I've got a large data.table (200M rows x 300 columns), DT, with multiple (over 50) identifier columns. The identifiers are all in different format and some of them are fairly complex and long, and I would like to convert all of them (selected_cols) to simple numerical identifiers.
I can use .GRP for one column at a time, and it's super fast (well, relatively speaking, in context!)
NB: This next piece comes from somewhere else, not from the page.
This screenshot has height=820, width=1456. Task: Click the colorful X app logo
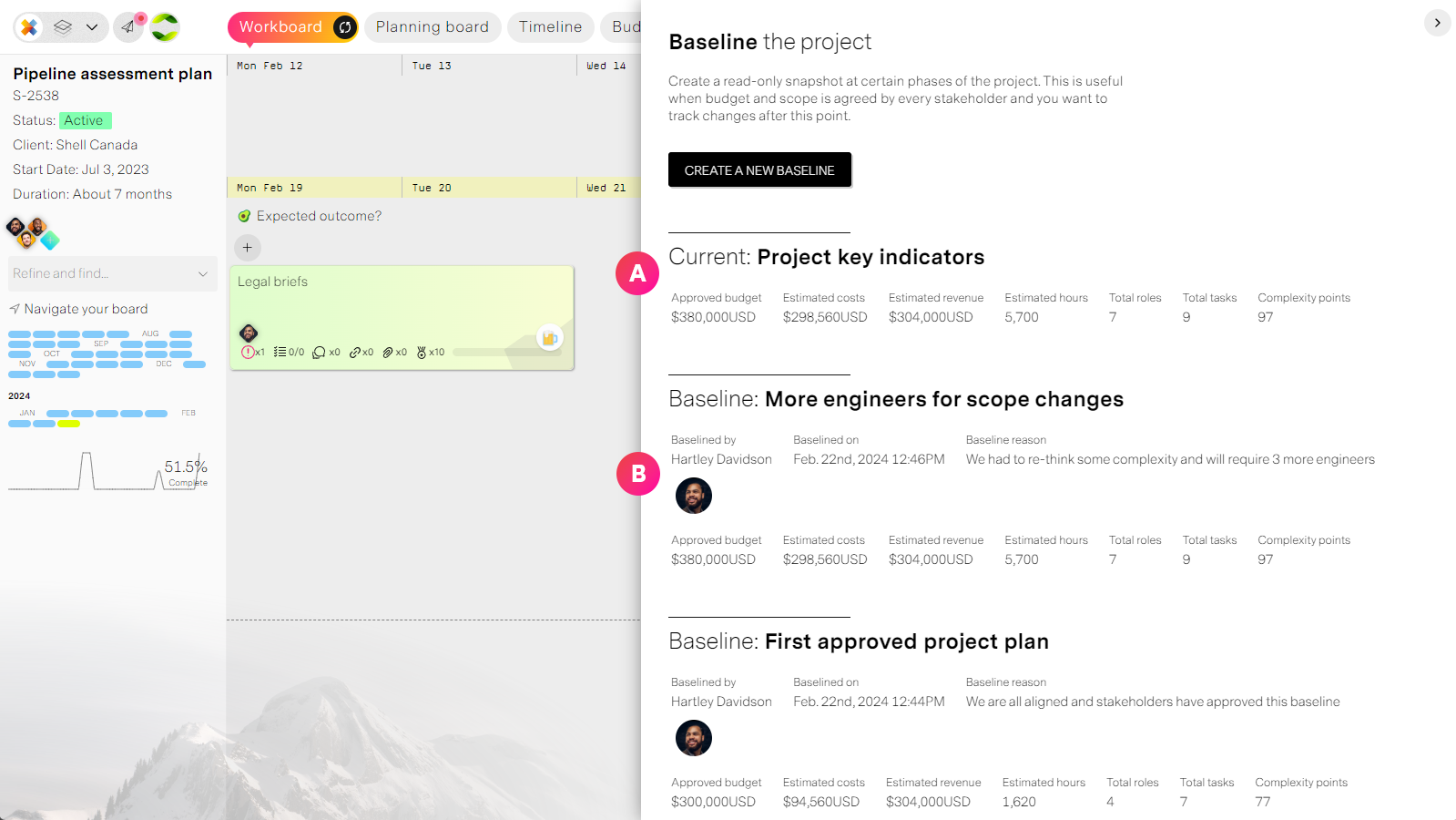point(29,27)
DT[, new_col_1 := .GRP , by = .(col_1)] #this works for one column at a time
Is there a way to do this for multiple columns using the .GRP business? I know how to do it if I define my own function, using lapply, but I can't use .GRP in a function. Might be wishful thinking. I can also do it with a for-loop, but I hate for-loops, they give me the creeps as they don't scale up. Just hoping to avoid creating my own function or using for-loops for speed reasons. it's a simple operation but takes a long time for a large data.table.
DT[ , (paste0('new_', selected_cols)) := lapply(.SD, some_function_with_.GRP), .SDcols = selected_cols)]
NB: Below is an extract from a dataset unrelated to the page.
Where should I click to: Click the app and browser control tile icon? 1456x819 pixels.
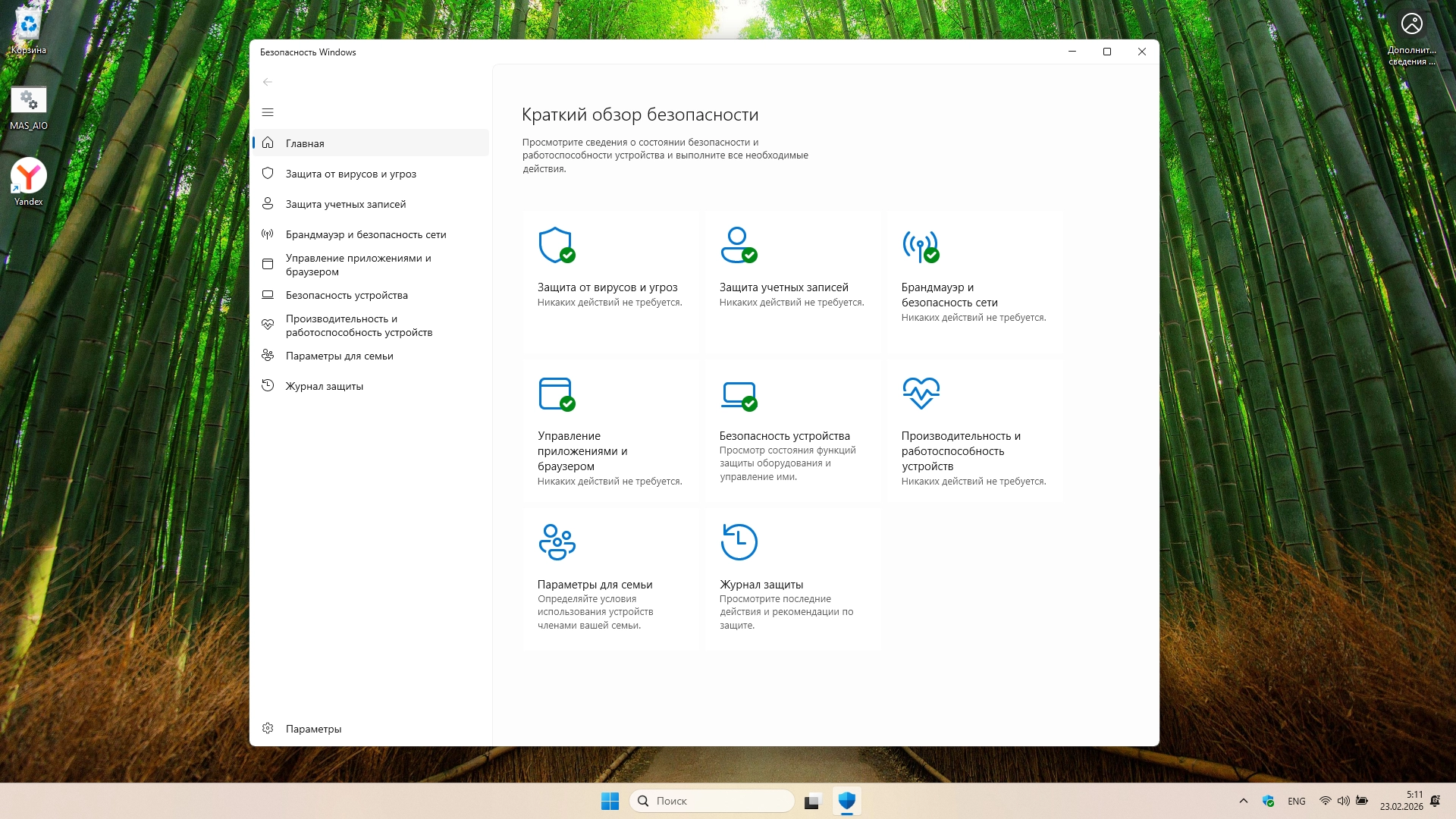tap(556, 394)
here's a data.table sample, if you need one:
require(data.table)
DT = data.table(col1 = c('A','B','B','D','B','A','A','B','R','T','E','E','H','T','Y','F','F','F')
,col2 = c('DD','GG','RR','HH','SS','AA','CC','RR','EE','DD','HH','BB','CC','AA','QQ','EE','YY','MM')
, col3 = c('FFF1', 'HHH1', 'CCC1', 'AAA1', 'FFF1', 'RRR1', 'GGG1', 'DDD1', 'FFF1', 'JJJ1', 'VVV1', 'CCC1', 'AAA1', 'XXX1', 'GGG1', 'HHH1', 'AAA1', 'RRR1'))
And this is the output I'm after:
> DT
col1 col2 col3 new_col1 new_col2 new_col3
1: A DD FFF1 1 1 1
2: B GG HHH1 2 2 2
3: B RR CCC1 2 3 3
4: D HH AAA1 3 4 4
5: B SS FFF1 2 5 1
6: A AA RRR1 1 6 5
7: A CC GGG1 1 7 6
8: B RR DDD1 2 3 7
9: R EE FFF1 4 8 1
10: T DD JJJ1 5 1 8
11: E HH VVV1 6 4 9
12: E BB CCC1 6 9 3
13: H CC AAA1 7 7 4
14: T AA XXX1 5 6 10
15: Y QQ GGG1 8 10 6
16: F EE HHH1 9 8 2
17: F YY AAA1 9 11 4
18: F MM RRR1 9 12 5
I'm looking for native data.table solution.